Payment ecosystems in the USA aren’t working. They barely exist and are far behind other countries in terms of just going from A to B, but that’s set to change.

Chip and PIN payments came to the US in 2018, although it was poorly implemented at best and credit card signatures have only just been phased out. The US are behind the times compared to the rest of the world. You can’t even use contactless payments on the NYC subway to pay for your travel.

Our media team was there the other week, so I asked them to check. It’s not a great experience having to swipe that Metro card what felt like a hundred times before it would let them through, especially coming from London where you can just tap and go using a bank debit or credit card. Ditto Hong Kong or, indeed, any other global city with contactless.

This isn’t news; the US has always been slow to adapt to financial technology, especially when it comes to payments. Part of it is because of the sheer size of the country, and another reason is the thousands of competing banks. There’s been no significant collaboration across them to work on payments and no single voice leading the way.

Apple recently announced its new sleek white credit card. 11:FS Chief of Staff Leda Glyptis commented that it was unlikely to make much of an impact outside of the US.

But that’s still a market of over 250 million adults ready for access to digital banking, especially with a brand they trust, so if the rest of the world won’t be changed by this so be it. The US will be and that’s a market the size of multiple European countries.

Apple is good at lots of things, but they’re truly great at developing an ecosystem. Once you buy into the products you can get locked in very quickly. Macbook, iPhone and iPad all work seamlessly together and the own-brand software glides between the platforms. Customers experience a seamless transition between products that talk to each other instantly and easily. It’s a great user experience, and it's the sort ofn experience that is non-existent in the US payments space at the moment. US payments are a broken system at best and are failing to keep up with the rest of the world. Right now Americans use mobile payments less than checks.

Steps are being made in the right direction, however. Apple plans to bring ApplePay to the New York subway system by the summer of 2019, a mere 22 years after Octopus launched in Hong Kong, and 5 years since contactless cards were accepted across the London transport network. It’s set to be limited access, rolling out alongside scheduled NFC upgrades to the subway’s ticket system. Of course, the same goes for Google Pay, which does bring up questions around whether these products are innovative or just riding on innovation.
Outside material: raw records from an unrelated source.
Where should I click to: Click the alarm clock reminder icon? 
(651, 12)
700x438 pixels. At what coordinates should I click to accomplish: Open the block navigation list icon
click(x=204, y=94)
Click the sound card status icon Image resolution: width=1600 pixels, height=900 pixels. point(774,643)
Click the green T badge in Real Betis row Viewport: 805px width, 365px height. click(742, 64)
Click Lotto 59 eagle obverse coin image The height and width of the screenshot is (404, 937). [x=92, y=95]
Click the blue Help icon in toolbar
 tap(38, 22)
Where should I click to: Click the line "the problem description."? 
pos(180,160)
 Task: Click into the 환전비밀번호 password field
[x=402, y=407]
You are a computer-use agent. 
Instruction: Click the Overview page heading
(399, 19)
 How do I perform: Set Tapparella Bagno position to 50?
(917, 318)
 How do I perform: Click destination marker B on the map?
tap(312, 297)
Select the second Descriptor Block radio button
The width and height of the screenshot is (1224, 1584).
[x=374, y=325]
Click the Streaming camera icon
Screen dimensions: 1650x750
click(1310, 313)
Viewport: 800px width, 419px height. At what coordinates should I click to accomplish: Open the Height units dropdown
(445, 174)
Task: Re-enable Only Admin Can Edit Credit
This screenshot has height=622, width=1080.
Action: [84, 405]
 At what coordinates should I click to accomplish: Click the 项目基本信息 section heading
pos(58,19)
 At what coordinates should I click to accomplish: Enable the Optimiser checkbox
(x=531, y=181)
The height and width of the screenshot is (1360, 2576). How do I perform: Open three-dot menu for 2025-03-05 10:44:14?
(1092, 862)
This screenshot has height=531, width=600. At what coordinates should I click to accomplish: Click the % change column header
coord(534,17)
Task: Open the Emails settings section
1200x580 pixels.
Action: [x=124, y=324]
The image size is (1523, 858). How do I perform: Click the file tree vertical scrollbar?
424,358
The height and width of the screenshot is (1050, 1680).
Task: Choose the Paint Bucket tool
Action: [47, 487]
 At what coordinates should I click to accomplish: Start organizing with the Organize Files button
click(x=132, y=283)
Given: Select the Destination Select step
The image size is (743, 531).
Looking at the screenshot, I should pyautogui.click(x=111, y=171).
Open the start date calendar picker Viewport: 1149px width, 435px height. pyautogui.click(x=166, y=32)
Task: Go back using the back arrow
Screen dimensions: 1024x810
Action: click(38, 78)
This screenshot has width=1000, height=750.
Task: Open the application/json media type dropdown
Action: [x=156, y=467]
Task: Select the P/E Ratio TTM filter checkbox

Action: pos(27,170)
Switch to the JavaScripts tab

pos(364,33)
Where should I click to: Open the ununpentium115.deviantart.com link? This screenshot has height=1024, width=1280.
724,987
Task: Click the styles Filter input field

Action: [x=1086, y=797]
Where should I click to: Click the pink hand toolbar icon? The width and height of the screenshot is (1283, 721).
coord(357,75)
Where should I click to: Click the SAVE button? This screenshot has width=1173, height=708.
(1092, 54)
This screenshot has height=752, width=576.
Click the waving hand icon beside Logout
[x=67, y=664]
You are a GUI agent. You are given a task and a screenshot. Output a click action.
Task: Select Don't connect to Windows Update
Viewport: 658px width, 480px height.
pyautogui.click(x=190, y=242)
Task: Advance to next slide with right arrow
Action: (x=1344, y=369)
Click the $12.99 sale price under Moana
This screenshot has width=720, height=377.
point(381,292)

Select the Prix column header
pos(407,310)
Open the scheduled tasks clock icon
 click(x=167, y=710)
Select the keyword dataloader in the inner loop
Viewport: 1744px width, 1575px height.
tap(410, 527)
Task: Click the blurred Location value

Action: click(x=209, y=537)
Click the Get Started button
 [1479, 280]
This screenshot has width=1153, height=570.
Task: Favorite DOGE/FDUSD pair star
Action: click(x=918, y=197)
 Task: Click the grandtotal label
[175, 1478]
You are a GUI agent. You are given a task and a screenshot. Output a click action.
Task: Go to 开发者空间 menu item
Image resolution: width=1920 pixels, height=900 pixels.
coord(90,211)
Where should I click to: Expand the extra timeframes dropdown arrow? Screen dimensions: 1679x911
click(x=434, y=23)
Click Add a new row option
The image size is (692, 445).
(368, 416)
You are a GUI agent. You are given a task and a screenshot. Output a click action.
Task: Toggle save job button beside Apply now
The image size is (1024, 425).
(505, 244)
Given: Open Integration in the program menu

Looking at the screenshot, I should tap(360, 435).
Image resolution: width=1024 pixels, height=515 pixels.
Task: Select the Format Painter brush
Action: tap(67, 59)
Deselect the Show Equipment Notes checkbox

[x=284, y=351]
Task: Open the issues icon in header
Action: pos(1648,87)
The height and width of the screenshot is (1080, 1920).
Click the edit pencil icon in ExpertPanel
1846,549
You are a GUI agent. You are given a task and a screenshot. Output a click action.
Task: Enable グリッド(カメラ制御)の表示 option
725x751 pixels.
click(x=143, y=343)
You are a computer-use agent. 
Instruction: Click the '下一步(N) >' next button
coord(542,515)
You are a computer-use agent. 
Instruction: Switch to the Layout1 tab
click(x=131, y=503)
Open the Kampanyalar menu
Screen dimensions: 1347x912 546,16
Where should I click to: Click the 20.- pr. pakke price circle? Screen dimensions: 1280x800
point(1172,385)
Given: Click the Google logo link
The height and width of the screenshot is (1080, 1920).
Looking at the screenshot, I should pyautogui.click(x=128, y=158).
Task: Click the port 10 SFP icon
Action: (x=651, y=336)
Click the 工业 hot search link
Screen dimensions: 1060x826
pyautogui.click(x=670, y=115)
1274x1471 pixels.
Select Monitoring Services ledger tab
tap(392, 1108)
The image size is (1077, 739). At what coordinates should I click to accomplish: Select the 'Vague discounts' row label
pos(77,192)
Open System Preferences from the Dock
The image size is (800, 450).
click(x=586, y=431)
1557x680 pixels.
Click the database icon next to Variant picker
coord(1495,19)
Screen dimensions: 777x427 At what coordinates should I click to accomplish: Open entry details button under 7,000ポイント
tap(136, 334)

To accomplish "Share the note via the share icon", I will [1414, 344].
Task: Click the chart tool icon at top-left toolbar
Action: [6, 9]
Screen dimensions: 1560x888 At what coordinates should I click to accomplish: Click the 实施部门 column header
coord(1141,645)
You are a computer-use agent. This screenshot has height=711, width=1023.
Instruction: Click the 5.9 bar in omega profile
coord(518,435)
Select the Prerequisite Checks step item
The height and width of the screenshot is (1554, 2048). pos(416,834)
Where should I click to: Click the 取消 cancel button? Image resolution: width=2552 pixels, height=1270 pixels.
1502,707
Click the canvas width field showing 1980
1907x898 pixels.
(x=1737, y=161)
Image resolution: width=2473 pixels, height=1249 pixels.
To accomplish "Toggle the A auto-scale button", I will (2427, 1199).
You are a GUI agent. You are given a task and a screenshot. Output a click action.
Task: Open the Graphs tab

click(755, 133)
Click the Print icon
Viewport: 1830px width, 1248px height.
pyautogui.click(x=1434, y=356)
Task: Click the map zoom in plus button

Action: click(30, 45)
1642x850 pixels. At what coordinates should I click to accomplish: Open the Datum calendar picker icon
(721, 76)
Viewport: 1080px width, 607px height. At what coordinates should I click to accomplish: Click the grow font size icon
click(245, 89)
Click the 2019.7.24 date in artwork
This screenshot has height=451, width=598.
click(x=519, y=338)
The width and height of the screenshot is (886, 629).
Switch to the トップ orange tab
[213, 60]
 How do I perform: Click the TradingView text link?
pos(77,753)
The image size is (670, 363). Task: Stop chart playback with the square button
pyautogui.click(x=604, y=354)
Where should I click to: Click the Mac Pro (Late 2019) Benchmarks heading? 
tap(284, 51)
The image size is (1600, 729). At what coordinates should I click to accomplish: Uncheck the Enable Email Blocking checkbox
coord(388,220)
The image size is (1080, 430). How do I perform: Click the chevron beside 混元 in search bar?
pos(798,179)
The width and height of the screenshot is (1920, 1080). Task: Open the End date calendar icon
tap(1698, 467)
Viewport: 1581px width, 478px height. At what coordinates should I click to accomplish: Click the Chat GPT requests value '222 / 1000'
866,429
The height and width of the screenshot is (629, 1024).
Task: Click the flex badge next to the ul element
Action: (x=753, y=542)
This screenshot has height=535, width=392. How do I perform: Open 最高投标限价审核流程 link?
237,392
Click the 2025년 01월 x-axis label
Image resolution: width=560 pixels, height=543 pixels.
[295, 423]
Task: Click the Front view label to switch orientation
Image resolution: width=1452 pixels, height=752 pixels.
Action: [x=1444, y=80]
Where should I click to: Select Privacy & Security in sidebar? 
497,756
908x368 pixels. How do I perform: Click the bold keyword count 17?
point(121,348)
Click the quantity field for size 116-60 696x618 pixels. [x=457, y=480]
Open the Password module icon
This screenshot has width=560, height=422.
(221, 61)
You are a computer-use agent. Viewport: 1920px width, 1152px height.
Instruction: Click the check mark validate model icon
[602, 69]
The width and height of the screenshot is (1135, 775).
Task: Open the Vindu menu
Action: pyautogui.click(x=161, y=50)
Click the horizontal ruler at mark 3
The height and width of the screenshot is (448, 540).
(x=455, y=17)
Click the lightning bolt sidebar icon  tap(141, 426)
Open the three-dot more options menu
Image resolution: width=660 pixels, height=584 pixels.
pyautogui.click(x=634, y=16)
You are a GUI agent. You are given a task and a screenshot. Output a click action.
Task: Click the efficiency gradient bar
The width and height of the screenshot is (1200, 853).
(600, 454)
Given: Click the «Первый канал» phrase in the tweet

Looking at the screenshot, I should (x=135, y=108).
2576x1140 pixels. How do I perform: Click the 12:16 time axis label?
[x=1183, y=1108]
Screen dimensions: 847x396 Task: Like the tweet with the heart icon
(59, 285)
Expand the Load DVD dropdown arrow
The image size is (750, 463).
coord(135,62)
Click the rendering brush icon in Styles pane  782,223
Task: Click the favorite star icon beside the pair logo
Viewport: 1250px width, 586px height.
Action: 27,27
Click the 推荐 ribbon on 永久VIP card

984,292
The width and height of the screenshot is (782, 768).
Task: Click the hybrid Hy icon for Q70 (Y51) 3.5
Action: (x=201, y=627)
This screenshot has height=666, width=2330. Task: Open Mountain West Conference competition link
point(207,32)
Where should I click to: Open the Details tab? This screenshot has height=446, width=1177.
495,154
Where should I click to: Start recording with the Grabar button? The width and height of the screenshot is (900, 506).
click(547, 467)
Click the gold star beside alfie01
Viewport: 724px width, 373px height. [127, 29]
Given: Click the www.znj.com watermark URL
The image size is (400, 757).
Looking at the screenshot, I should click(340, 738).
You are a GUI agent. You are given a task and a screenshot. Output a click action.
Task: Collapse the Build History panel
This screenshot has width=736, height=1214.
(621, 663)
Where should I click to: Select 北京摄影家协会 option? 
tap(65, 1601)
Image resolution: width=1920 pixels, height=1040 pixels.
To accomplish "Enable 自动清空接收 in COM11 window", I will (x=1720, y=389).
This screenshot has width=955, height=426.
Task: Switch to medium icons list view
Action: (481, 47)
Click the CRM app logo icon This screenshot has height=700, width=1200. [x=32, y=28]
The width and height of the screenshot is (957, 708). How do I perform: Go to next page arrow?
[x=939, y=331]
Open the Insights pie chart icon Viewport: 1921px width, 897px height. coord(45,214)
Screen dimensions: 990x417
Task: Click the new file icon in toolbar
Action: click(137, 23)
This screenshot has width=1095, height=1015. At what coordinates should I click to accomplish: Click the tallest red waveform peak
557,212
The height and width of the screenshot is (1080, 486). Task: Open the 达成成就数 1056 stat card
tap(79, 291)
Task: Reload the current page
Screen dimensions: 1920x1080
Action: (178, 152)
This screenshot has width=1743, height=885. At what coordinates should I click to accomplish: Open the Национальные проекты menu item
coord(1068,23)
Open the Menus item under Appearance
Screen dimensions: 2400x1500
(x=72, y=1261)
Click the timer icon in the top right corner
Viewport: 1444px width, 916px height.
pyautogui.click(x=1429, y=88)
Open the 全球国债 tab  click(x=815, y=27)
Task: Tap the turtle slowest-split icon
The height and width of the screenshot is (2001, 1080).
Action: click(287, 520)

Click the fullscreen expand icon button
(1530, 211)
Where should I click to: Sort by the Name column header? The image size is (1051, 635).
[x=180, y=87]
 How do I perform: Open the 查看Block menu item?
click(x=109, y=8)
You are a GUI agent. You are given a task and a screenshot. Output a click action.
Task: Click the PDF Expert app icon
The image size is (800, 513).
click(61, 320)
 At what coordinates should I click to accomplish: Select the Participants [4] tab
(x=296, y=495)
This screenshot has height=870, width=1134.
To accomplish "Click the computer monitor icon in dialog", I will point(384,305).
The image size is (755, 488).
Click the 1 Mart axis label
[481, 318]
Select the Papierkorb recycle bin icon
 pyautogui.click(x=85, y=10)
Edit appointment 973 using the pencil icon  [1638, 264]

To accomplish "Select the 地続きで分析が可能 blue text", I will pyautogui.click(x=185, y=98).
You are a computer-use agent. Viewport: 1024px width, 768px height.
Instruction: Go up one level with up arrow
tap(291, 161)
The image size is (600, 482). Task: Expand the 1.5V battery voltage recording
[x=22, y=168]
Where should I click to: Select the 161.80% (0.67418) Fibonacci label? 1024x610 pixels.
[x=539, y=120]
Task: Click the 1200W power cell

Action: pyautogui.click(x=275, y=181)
Apple is nothing if not entrepreneurial. The technology pioneer has a real chance to develop a payments ecosystem for customers in the US that locks out competitors and minimises friction. There’s potential in the US market for a product that captures customers before they even think about finance by building a history of great experiences.

Right now, that hasn’t happened. There’s still space in the US market for any of the banks to pick the right partner and deliver an unrivalled experience for customers that’s digitally native in the way that they’ve come to expect from the GAFA companies.

Once that ecosystem lock-in does come in - and it looks like Apple is moving in that direction - it’ll be an even tougher struggle for the US banks to make a move that matters.